D.M.: Consider a NoSQL solution if your application involves collecting masses of data, and you can’t develop a data model for it, or if you can’t physically organize the data and develop a logical schema and metadata before you start to use it. Often the data is organized in non-uniform ways or for human consumption rather than computer processing. Eventual data copy consistency is often more important than insuring the data satisfies business rules and relationships. Social media is a good example. In such applications, you want to find data or mine relationships — consider Amazon, LinkedIn, Google, eBay, Netflix, etc. — in ways that are not traditional data-management problems.

Q: From an architectural perspective, what kind of application should use NoSQL?

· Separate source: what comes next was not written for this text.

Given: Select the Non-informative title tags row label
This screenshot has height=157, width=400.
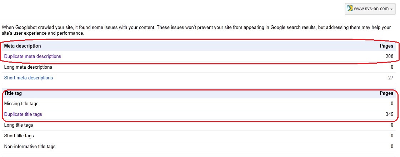Looking at the screenshot, I should pos(30,147).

D.M.: The best architecture for high availability and scalability depends heavily on product capabilities and intended use. If application objectives change too much over time, your implementation might break. It’s inherently brittle and requires upfront investment. For relatively stable IT environments, RDBMS solutions work great, because those products were designed to meet the needs of availability, scalability and reliability in such applications. But when you don’t have a lot of predictability about how the database is going to change and grow, the kinds of data, how many nodes you’re going to have, what types of nodes, nor how many processors you’ll need … all of a sudden, a relatively low-level simple solution that’s open-source and low-cost appears very attractive to a developer who is being hit over the head every morning for not having delivered a solution.

Q: How should an enterprise think about using NoSQL?

D.M.: I suggest considering a NoSQL solution if any of the following are true:

  • First, when discovery of relationships is more important than consistent processing and specific data results.
  • Second, if the data processing is meant to be inductive (e.g., suggestive) rather than deductive (i.e., precise).
  • Third, when the application is changing very fast, data complexity is great (variety or amount).
  • Fourth, if physical issues, like big data or a high degree of parallelism, are more crucial than data integrity. You must be willing to throw away data consistency in favor of performance and scalability.
  • Fifth, if you have a mission-critical one-off application for which a fixed data organization is ideal, in which case the costs and risks may be lower than licensing a vendor’s RDBMS or trying to force an open-source RDBMS to fit the need.